Me llegó un vídeo que me heló la sangre. Estamos acostumbrados en las redes sociales a ver imágenes y montajes de todo tipo. La mayoría los eliminamos porque son más de lo mismo. Pero cada cierto tiempo recibimos un mensaje visual que nos parte por la mitad, ya que rompe nuestros esquemas mentales de principio a fin. Nos saca de nuestra zona de confort y nos obliga a hacer algo que resulta cada vez más difícil: parar y fijarse en la realidad que nos rodea, nos toca e interpela, pero que, al mismo tiempo, obviamos. El gesto que siempre nos paraliza es la mirada porque, en ocasiones, nos traspasa el alma haciéndonos caer en la cuenta de dos certezas. La primera, la vulnerabilidad humana. Todos y cada uno de nosotros estamos a la intemperie, expuestos al dolor y al sufrimiento que tanto tememos como si del peor tabú se tratara, cayendo en la cuenta de que hay personas que nacen condenadas a un padecimiento perpetuo. La segunda, las poderosas raíces de la injusticia en nuestro mundo y es, precisamente, en esta obviedad donde se enmarca qué tipo de vida queremos desarrollar, en qué parte de la historia queremos jugar y de qué modo queremos estar presentes.

Estas dos certezas se me hicieron patentes como un jarro de agua fría cuando vi la mirada de Wilton. Las imágenes son desgarradoras. Wilton, niño nicaragüense de apenas 10 años, aparece deambulando solo, sin consuelo, con unas lágrimas que denotan hasta dónde puede llegar el despojamiento y la indefensión de las personas. Nos hiela el corazón hasta lo más profundo del alma. Sin embargo, cuando nos adentramos en su historia surge la pregunta: ¿cómo es posible? Se encontraba en la zona fronteriza entre México y EE UU. Su madre y él huyeron de Nicaragua porque su padre los maltrataba. Llegaron a México con el propósito de alcanzar la tierra del sueño americano. Con tal mala suerte que los raptaron en la frontera. Tras unos días de cautiverio, lo liberan a él en la misma frontera y es ahí donde lo encuentra una patrulla fronteriza estadounidense. Tal fue el revuelo de esta historia, tal ha sido el poder de esa mirada truncada de Wilton, que su historia se llegó a convertir, por horas, en la primera crisis migratoria que afrontaba la administración de Joe Biden.

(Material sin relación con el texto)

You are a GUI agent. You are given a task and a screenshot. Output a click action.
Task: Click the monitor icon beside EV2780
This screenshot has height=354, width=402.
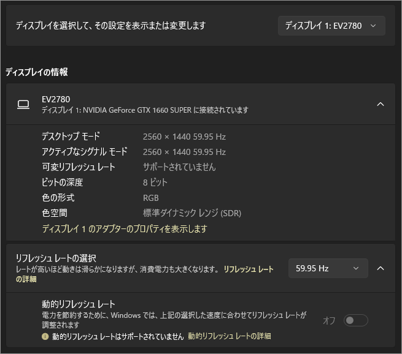coord(23,104)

¿Dónde nos posicionamos ante esa mirada? La respuesta no es fácil. Sólo he encontrado consuelo en unas líneas extraordinarias que S. Zweig escribe en el prólogo de Castellio contra Calvino: «Ninguna movilización de fuerzas morales se pierde del todo en el universo». En el tiempo de la intercomunicación tenemos que aprovechar todas las plataformas digitales para visualizar las diferentes aristas y manifestaciones del sufrimiento. No podemos escudarnos en que no sirven de nada nuestras acciones. Todo compromiso y respuesta por la justicia y la verdad tienen su eco en la conciencia de la humanidad. Silenciarlo es el primer paso hacia el olvido y la primera piedra para empezar nuestro viaje hacia la inhumanidad. Es fundamental, desde nuestro compromiso responsable y solidario, que demos voz a los sin voz, a aquellos que son despedazados sin defensa alguna. Hay que recordárselo a un mundo que, apostilla Zweig, «sólo ve en los monumentos de los vencedores, los que construyen sus dominios sobre las tumbas y las existencias destrozadas de millones de seres no son los verdaderos héroes, sino aquellos otros que sin recurrir a la fuerza sucumbieron al poder». Sólo vemos reflejadas las grandes empresas históricas, los éxitos y los fracasos que condujeron a las conquistas que cambiaron el rumbo de la historia.

En cambio, la mirada truncada de Wilton nos recuerda en este mundo pandémico, asustado y acomplejado por miedos y temores cada vez mayores, que la historia no ha terminado. Tenemos que escribirla todos y cada uno de nosotros. Falta decidir qué personaje queremos encarnar. En esa decisión tienen que presentarse unas prioridades que son innegociables, urgentes, para que cada vez nos encontremos menos miradas como la de Wilton que nos cuestionan con una pregunta profunda y sencilla: ¿hasta cuándo?